• _What is being asked_
Once the line containing "Click the Logout" has been copied, stop; copy every line before it exactly, beginning with the first line of the material below.

Record extracts below:

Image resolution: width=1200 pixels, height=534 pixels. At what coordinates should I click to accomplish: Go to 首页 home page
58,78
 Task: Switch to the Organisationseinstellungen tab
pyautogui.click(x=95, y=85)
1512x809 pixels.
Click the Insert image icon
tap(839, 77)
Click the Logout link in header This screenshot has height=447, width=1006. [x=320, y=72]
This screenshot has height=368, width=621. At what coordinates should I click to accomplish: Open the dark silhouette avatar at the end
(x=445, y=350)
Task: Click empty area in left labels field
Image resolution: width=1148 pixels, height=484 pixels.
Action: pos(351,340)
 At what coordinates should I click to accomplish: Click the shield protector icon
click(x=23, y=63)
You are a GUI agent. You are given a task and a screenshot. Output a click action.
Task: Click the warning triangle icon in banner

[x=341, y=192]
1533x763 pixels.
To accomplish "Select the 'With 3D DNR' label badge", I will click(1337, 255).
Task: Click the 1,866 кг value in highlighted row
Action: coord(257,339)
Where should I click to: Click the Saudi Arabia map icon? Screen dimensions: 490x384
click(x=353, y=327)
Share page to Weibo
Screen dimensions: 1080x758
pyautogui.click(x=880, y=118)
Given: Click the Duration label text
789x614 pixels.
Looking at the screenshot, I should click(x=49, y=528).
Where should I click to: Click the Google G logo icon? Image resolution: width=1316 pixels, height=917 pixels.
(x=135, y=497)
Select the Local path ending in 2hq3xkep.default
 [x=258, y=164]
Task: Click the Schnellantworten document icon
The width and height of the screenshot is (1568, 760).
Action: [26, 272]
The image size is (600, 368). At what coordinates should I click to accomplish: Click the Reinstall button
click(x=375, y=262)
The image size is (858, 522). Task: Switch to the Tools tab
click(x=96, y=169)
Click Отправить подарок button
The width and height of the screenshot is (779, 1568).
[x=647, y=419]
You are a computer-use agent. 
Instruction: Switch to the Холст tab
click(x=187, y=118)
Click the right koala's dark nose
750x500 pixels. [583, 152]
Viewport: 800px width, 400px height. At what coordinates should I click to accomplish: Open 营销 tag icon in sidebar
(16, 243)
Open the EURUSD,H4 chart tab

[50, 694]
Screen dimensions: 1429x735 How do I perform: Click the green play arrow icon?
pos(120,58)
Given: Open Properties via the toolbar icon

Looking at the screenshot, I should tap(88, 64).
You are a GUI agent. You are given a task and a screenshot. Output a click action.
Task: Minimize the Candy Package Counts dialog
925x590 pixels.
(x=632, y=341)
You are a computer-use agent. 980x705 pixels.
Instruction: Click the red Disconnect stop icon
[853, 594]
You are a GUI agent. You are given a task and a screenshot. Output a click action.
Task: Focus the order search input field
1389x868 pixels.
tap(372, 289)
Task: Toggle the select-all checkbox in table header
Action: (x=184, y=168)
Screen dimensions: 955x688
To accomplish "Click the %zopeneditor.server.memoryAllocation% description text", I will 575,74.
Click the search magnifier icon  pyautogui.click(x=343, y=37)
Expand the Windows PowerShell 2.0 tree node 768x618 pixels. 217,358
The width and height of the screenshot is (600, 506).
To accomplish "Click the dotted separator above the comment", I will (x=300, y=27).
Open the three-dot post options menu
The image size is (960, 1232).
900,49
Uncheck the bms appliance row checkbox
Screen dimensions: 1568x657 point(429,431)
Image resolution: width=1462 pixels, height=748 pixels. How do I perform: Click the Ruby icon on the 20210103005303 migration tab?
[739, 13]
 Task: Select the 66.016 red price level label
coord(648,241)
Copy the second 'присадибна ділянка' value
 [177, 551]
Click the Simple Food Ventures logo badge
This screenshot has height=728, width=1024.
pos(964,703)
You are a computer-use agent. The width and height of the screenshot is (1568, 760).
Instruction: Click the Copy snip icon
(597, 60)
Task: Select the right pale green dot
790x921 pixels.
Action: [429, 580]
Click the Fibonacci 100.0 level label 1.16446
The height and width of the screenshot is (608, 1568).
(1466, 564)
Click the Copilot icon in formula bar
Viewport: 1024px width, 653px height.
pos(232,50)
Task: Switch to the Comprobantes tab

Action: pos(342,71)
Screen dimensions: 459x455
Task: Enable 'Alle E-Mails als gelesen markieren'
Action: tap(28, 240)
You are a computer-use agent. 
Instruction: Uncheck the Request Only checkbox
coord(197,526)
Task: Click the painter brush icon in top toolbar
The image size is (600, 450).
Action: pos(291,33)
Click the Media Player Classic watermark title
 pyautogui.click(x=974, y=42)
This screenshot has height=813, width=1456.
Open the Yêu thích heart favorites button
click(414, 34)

End of Record extracts.

• _Task solution_
Image resolution: width=1200 pixels, height=534 pixels. At what coordinates should I click to accomplish: Go to 首页 home page
58,78
 Task: Switch to the Organisationseinstellungen tab
pyautogui.click(x=95, y=85)
1512x809 pixels.
Click the Insert image icon
tap(839, 77)
Click the Logout link in header This screenshot has height=447, width=1006. [x=320, y=72]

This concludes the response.